• **Stored records**

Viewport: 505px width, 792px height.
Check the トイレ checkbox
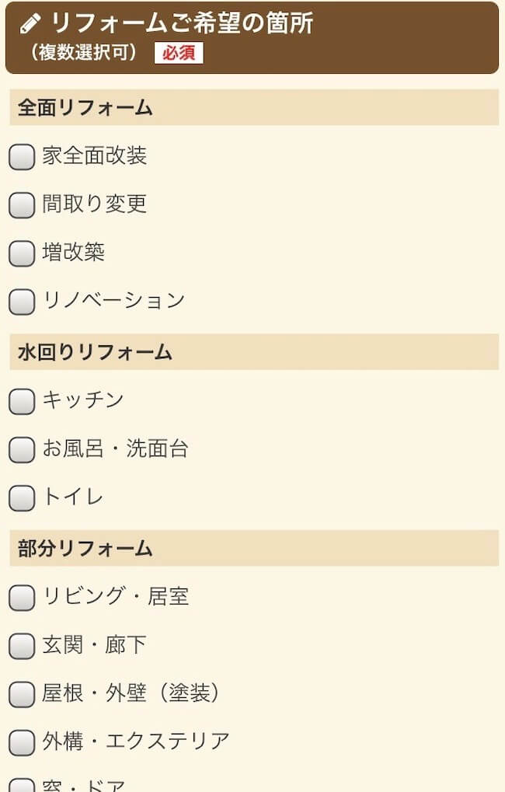(x=20, y=497)
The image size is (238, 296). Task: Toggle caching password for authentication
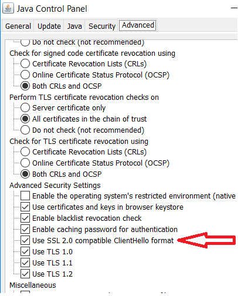pos(25,229)
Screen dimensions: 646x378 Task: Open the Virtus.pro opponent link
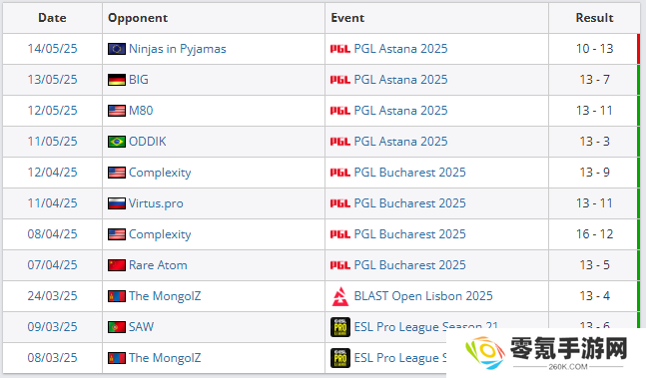[x=156, y=203]
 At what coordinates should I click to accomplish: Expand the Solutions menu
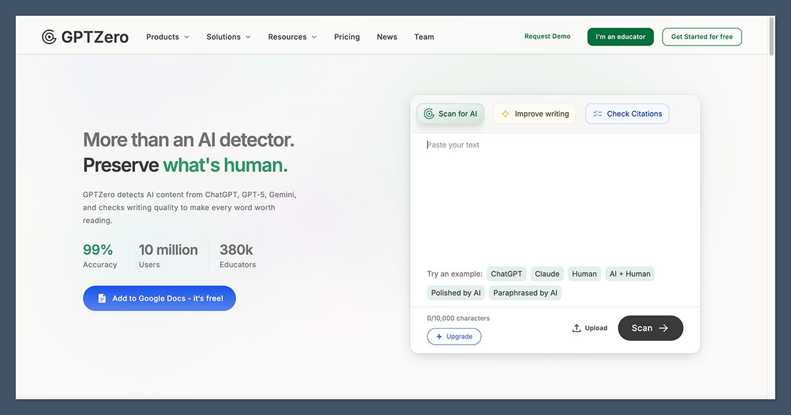pyautogui.click(x=228, y=37)
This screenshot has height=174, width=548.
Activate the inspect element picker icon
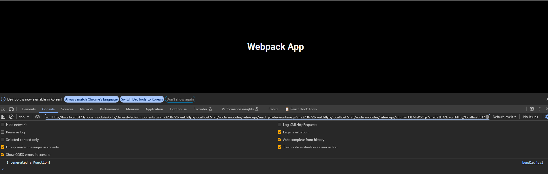(3, 109)
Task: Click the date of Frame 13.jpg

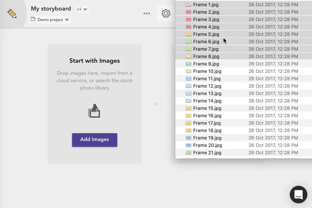Action: 273,93
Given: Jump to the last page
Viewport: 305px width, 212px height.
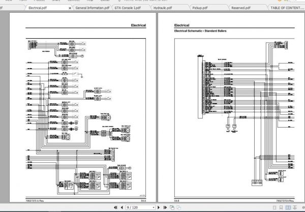Looking at the screenshot, I should tap(165, 207).
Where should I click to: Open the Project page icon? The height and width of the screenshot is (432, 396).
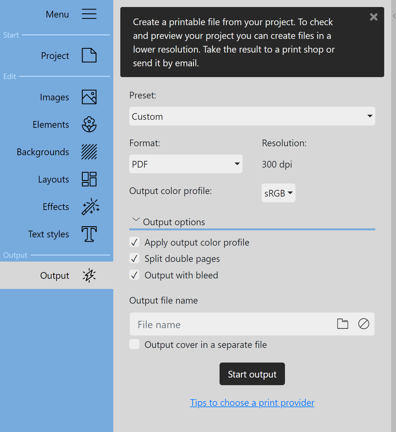coord(89,55)
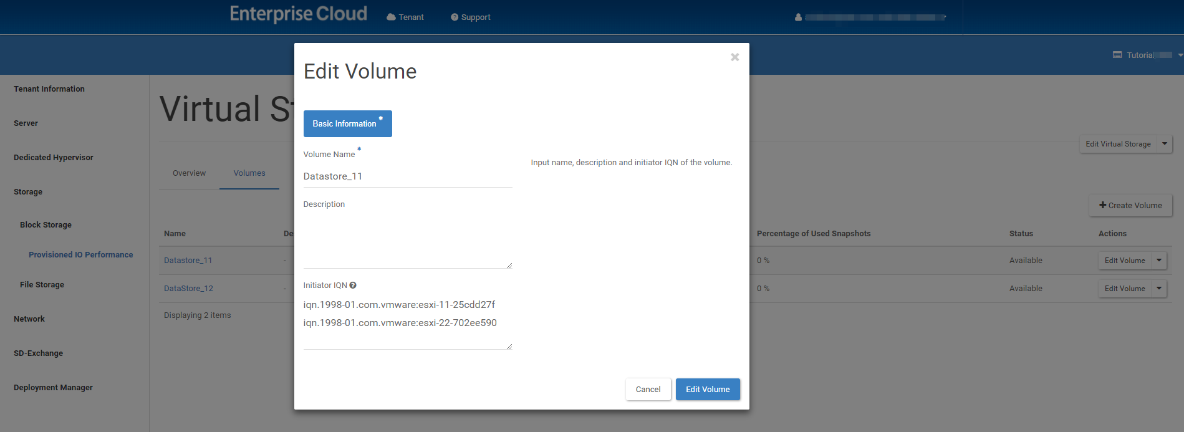Click the Tutorial list icon

coord(1117,55)
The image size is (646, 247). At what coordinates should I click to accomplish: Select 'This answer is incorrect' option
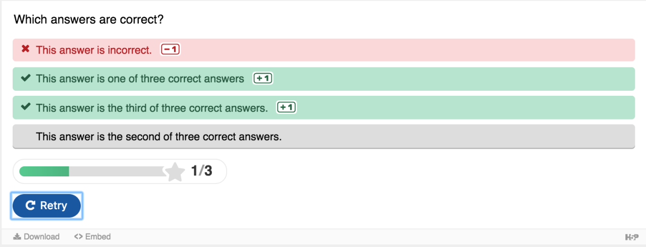(x=94, y=50)
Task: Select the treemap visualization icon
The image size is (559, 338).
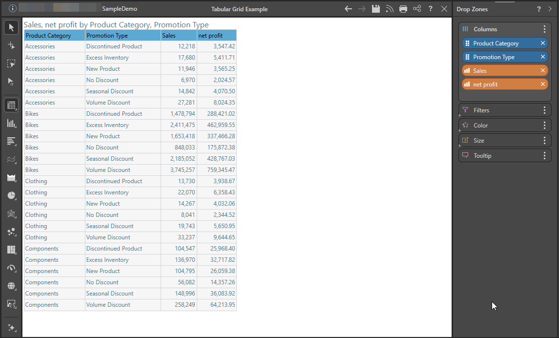Action: point(12,250)
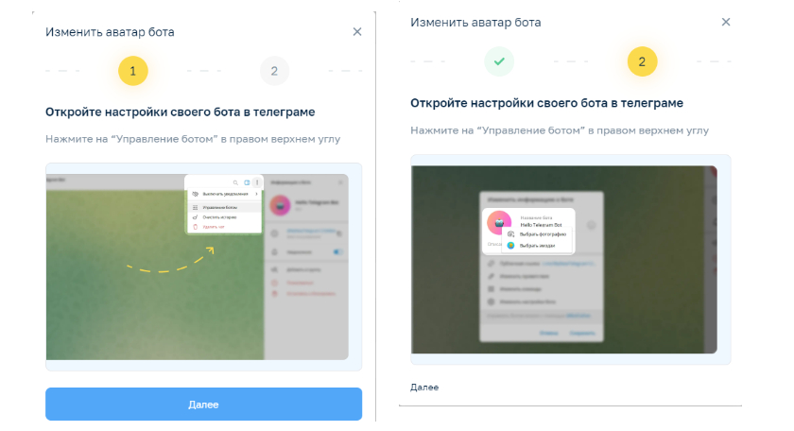Close the left bot avatar dialog
Image resolution: width=794 pixels, height=431 pixels.
point(357,32)
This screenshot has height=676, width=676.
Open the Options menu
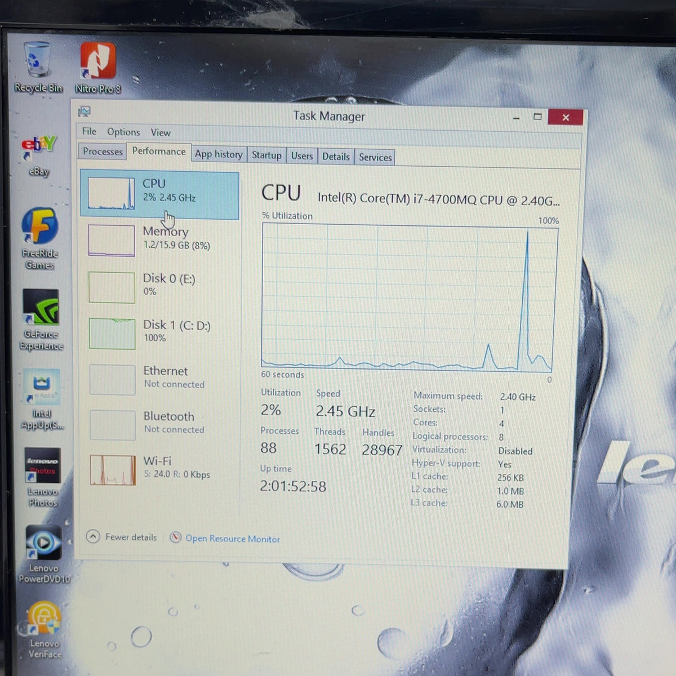point(123,132)
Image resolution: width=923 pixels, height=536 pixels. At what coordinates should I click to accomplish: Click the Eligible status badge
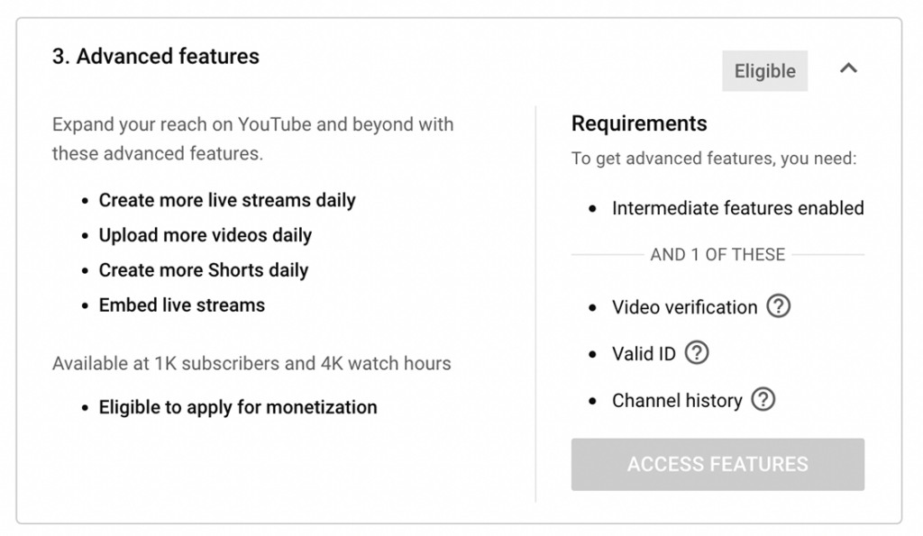tap(764, 70)
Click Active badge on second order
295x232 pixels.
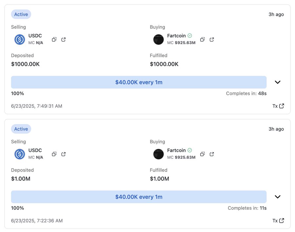coord(21,129)
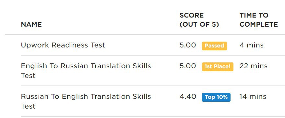
Task: Click the yellow 1st Place! badge
Action: click(x=218, y=66)
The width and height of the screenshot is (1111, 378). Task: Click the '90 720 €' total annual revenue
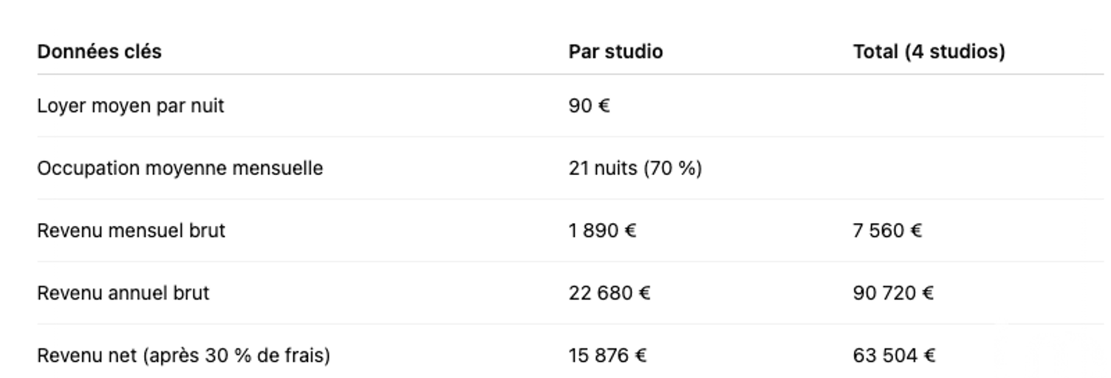[x=893, y=293]
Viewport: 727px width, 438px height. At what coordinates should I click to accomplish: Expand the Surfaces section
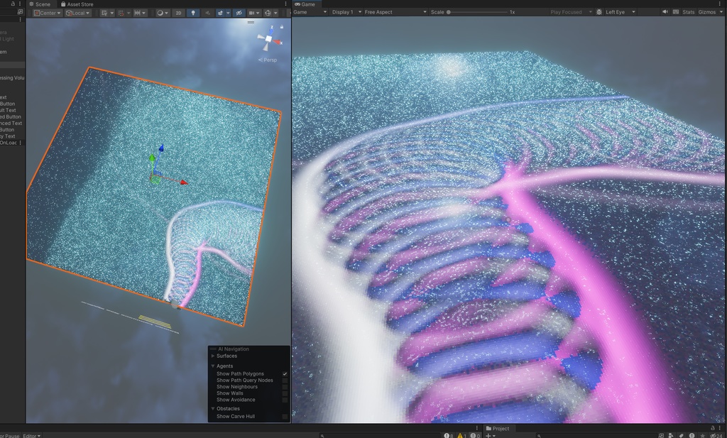[x=212, y=356]
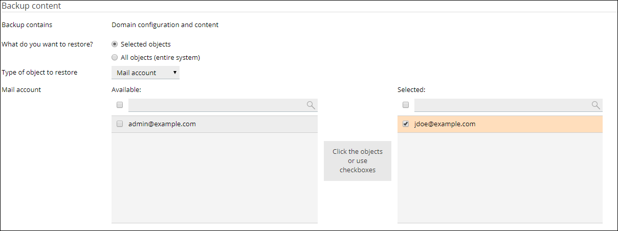Click the magnifier icon in Available search

pyautogui.click(x=311, y=105)
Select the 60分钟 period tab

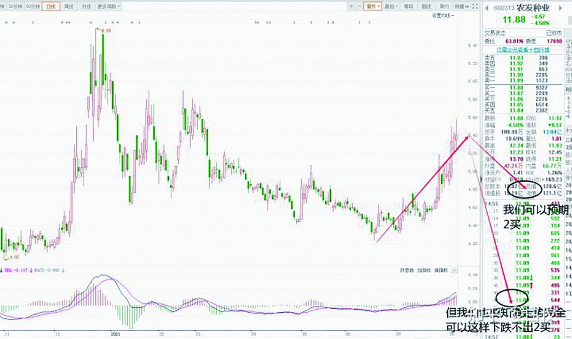[x=33, y=6]
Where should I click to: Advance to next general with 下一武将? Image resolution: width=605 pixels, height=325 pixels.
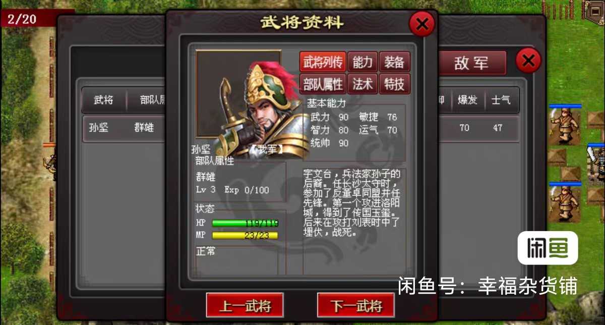coord(356,305)
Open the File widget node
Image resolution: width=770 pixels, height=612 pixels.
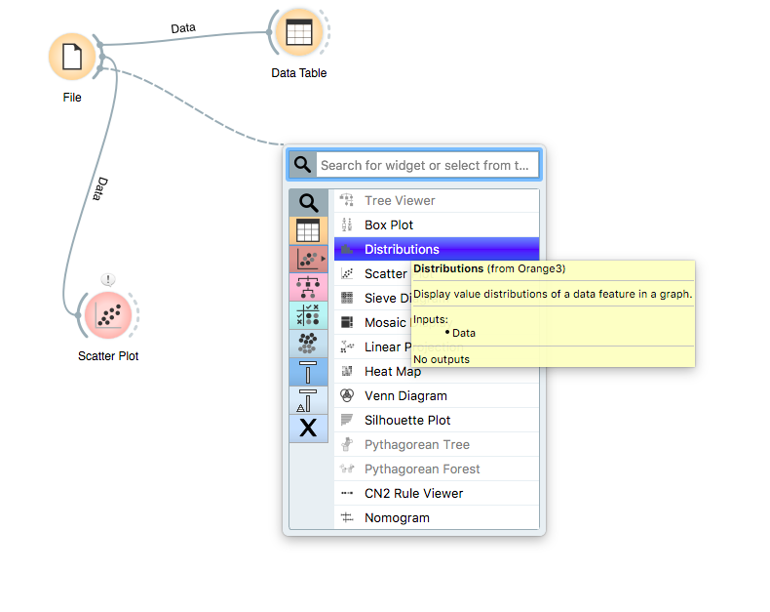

• **What you have to do**
Now write out the data word for word, skipping every picture in it.

• **Result for this exercise**
Viewport: 505px width, 792px height.
Check the トイレ checkbox
(x=20, y=497)
The image size is (238, 296). Task: Toggle caching password for authentication
pos(25,229)
Screen dimensions: 646x378 Task: Open the Virtus.pro opponent link
[x=156, y=203]
 At what coordinates should I click to accomplish: Expand the Solutions menu
pyautogui.click(x=228, y=37)
This screenshot has height=174, width=548.
Activate the inspect element picker icon
(3, 109)
Task: Click the date of Frame 13.jpg

Action: 273,93
Given: Jump to the last page
Viewport: 305px width, 212px height.
Looking at the screenshot, I should tap(165, 207).
Where should I click to: Open the Project page icon? The height and width of the screenshot is (432, 396).
coord(89,55)
Click the Tutorial list icon

coord(1117,55)
The image size is (646, 247). At what coordinates should I click to accomplish: Select 'This answer is incorrect' option
(x=94, y=50)
Task: Select the treemap visualization icon
The image size is (559, 338).
Action: point(12,250)
Close the left bot avatar dialog
Image resolution: width=794 pixels, height=431 pixels.
point(357,32)
This screenshot has height=676, width=676.
Open the Options menu
point(123,132)
Image resolution: width=923 pixels, height=536 pixels. At what coordinates should I click to accomplish: Click the Eligible status badge
tap(764, 70)
Click Active badge on second order
295x232 pixels.
coord(21,129)
Task: Click the yellow 1st Place! badge
Action: click(x=218, y=66)
The width and height of the screenshot is (1111, 378). Task: Click the '90 720 €' total annual revenue
[x=893, y=293]
Viewport: 727px width, 438px height. At what coordinates should I click to accomplish: Expand the Surfaces section
[x=212, y=356]
Click the magnifier icon in Available search

pyautogui.click(x=311, y=105)
Select the 60分钟 period tab

[x=33, y=6]
Where should I click to: Advance to next general with 下一武将? Image resolution: width=605 pixels, height=325 pixels.
coord(356,305)
Open the File widget node
Image resolution: width=770 pixels, height=612 pixels.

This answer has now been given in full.